● **EXERCISE DETAILS**:
Could you carry on the ASP.NET repository thread below, starting right after its last sentence?

● **EXCERPTED TEXT**:
______

Repository Data Return – Best Practices in ASP.NET

asp.netdtoonion-architecturerepository

I have a simple project where the controller calls the service, and the service calls the repository in order to get the needed data.

Assuming that we have these domain models:

// this model has a RepositoryA built for it
Class A {
   public string Name { get; set; }
   public int B_Id { get; set; }
}

// this model has a RepositoryB built for it
Class B {
   public string Age{ get; set; }
}

And this DTO:

Class MyDto {
   public string Name { get; set; }
   public string Age{ get; set; }
}

And knowing (correct me if I'm wrong) that a repository shouldn't return a DTO, and that the query must be done in a RepositoryA where we have to select both models A & B in order to build a return that contains a mix of properties (complex request with multiple joins on different tables in the real project), what model should the repository return if not the DTO ?? knowing that the DTO is already prepared to receive the mix of properties?

Best Answer

And knowing (correct me if I'm wrong) that a repository shouldn't return a DTO

Theoretically, every layer (= project in your solution) should have its own DTO objects. In that sense, your repositories should return a DTO, but this is not the same DTO as the "business logic DTO".

However, in reality, we don't need that much separation. The benefits do not outweigh the effort. In most cases, it suffices to have a single entity-DTO conversion, which tends to happen in the business layer (BLL), which is one layer above the repository layer (DAL).
In that sense, your repositories should not return a DTO. But your business classes should.

and that the query must be done in a RepositoryA where we have to select both models A & B in order to build a return that contains a mix of properties (complex request with multiple joins on different tables in the real project)

The issue here is one of realism. The theory simply can't be put into practice.

Theoretically, repositories are designed to be entity-type-specific data providers. In other words, you get A from the ARepository and B from the BRepository.

However, when dealing with external storage resources (database server), the effort needed to retrieve data is non-negligible. This creates an issue for us. For every entity type we wish to retrieve, we need a separate call via its own repository.

______

● **EXTRACTED MATERIAL**:
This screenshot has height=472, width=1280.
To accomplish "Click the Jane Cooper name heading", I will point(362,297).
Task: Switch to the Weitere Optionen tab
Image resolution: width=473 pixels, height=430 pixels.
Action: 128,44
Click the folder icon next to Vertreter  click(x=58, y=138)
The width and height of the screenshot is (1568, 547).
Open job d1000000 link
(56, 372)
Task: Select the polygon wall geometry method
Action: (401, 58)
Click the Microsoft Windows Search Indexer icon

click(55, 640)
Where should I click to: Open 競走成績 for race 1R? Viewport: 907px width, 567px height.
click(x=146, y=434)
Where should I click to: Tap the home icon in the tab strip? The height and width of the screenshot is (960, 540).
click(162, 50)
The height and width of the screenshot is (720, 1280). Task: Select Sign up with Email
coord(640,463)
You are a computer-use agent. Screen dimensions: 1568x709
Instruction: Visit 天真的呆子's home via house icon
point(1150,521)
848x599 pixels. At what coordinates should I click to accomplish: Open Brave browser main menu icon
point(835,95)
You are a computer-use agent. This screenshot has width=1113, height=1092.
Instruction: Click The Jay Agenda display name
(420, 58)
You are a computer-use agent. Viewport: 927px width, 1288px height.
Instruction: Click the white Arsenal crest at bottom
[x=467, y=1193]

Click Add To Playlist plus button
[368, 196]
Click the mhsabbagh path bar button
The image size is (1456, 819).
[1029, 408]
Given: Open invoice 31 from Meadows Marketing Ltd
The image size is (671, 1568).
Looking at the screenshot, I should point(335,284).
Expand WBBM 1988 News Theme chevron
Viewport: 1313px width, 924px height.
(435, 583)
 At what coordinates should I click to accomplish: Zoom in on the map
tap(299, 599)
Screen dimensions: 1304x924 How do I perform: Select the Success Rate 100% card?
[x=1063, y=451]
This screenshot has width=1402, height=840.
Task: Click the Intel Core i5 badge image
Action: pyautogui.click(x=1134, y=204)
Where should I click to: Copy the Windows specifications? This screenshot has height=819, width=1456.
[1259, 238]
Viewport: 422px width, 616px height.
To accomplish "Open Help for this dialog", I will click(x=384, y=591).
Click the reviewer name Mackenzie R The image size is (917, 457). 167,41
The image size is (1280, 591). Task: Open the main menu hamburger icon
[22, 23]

______

● **RESULT BELOW**:
Sidenote: If you're either not dealing with an external data resource or you're not trying to run single queries which will return objects of multiple types, the continuation of this answer is irrelevant to you, as you'll be perfectly happy with getting each type from its own repository.

Once you're dealing with more than one entity type in a request, separating these into separate retrieval queries is counterproductive. While it does create a clean code structure, it dramatically impacts performance. This becomes doubly egregious when you realize that a SQL database server is specifically optimized for joining (by using indexes), but the code that calls the database (repository) is somehow incapable of implementing that same graceful data mixing approach.

Using repositories has becoming an antipattern here. The obstacles you encounter are caused by us deciding to use repositories. And a "solution" that creates a bigger obstacle than it aims to solve is not a solution.

A unit of work solves a lot of the problems that repositories introduce in terms of transational safety (having all repositories use the same context.

However, a unit of work does not help with deciding where to write a complex data query (ARepository? BRepository? ...)

This is a tough choice. In a way, repositories are really nice, especially in one-entity-type contexts (e.g. simple CRUD functionality). On the other hand, it massively complicates complex data retrieval.

I haven't encountered a universally agreed upon solution for this. But I have worked on several project where one (or more) agreements were struck to at least keep the location of the code (especially for complex data queries) somewhat sensical.

It's always good to implement a unit of work.

This is just a list of agreements I've encountered over several projects I've worked at. I can't really put one over the other

Complex data queries are put into the repository of their main entity type.
- A query which retrieves a list of cars and includes their owners belongs to the CarRepository.
- A query which retrieves a list of people and includes the cars they own belongs to the PersonRepository.
- Pro You can keep the old repository structure but at least make it less of a guessing game where to put the code.
- Con There are fringe cases where there is no clear "main" entity type.
Complex data queries are put into their own repository. "Old" repositories that focus on a single entity type should only be used in CRUD operations.
- If you have a method that saves A and B objects, you should have an ABRepository which internally uses ARepository and BRepository (a unit of work is incredibly important here!).
- Pro it separates the CRUD logic from the reporting logic.
- Con If you have many combinations (AB, AC, ABC, ACD, ...) the list of repositories is going to grow out of bounds.
- The suggestion to prevent the "con" is to name these repositories after their function (YearlyReportsRepository) and not just their aggregate list of entity types (PersonCarRepository).

what model should the repository return if not the DTO ??

If you choose option 1, that question has an easy answer.

A query which retrieves a list of cars and includes their owners belongs to the CarRepository.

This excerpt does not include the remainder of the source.